Et la vérité est qu’un nombre très important d’Américains aiment ce clown exalté qu'est Donald Trump. Ils apprécient clairement son « style », eux, sa manière de faire, sa cruauté, sa vulgarité, son narcissisme fini, ses mensonges pour parvenir à ses fins (parce que ça sonne vrai), ses 1001 façons de choquer le monde entier, sa brutalité, son absence totale de délicatesse, et le reste, même si tout cela est tout à fait incompréhensible pour les autres. 

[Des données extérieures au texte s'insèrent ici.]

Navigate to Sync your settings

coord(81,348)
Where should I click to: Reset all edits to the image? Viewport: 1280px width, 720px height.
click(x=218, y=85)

Il ne faut pas non plus minimiser le facteur « célébrité ». L’émission de télévision The Apprentice a été un énorme succès américain qui a servi à dorer (et continue à le faire) l’image glorieuse de cet « homme d’affaires » impitoyable, ce « magnat » de l’immobilier qui a « réussi » sur la grosse scène internationale, même s’il s’agit d’un homme malhonnête, prétentieux, monstrueux. 

Money, money, money, money… Les gens adorent encore ça, les « parvenus », les gangsters, les mafiosos, les gens impudiques ou indécents qui parviennent impunément à leurs fins. Et Trump incarne tout cela, ce rêve américain du libre marché, leur rêve secret, intime et bien gardé. 

Trump incarne et met en scène leur propre vulgarité, leur propre brutalité, leur misogynie, leur racisme silencieux et le reste que personne n’ose réellement s’avouer, un passage à l’acte qu’ils admirent mais n’osent ouvertement ou totalement exprimer. Trump est ce passage à l'acte bestial, "présidentiel" qui plus est, sans retenue, censure ni représailles.

Un peu comme les « égouts sociaux » en fait. Alors que plusieurs y voient là les avantages d’être connecté, de réseauter, de « sonder » les autres, je n’y vois pour ma part qu’une manière de plus de déverser son fiel, sa rage, de laisser libre cours aux zones d’ombre de la psyché humaine. Et non, ce qui en surgit est rarement beau. C’est même plutôt laid, sauvage, brutal, cruel. 

Mais des trolls, des intimidateurs, des gens qui aiment, incarnent et adorent le chaos, il y en a partout. Et plusieurs, oui, plusieurs les admirent secrètement, ou très ouvertement.

Vulgarité : « Caractère de ce qui est courant, commun au plus grand nombre; caractère de ce qui est prosaïque, terre à terre. / Caractère de ce qui est vulgaire, de ce qui manque de distinction, de délicatesse, de ce qui choque la bienséance. / Manière grossière de parler, de se conduire qui révèle un manque d'éducation, de réserve. » 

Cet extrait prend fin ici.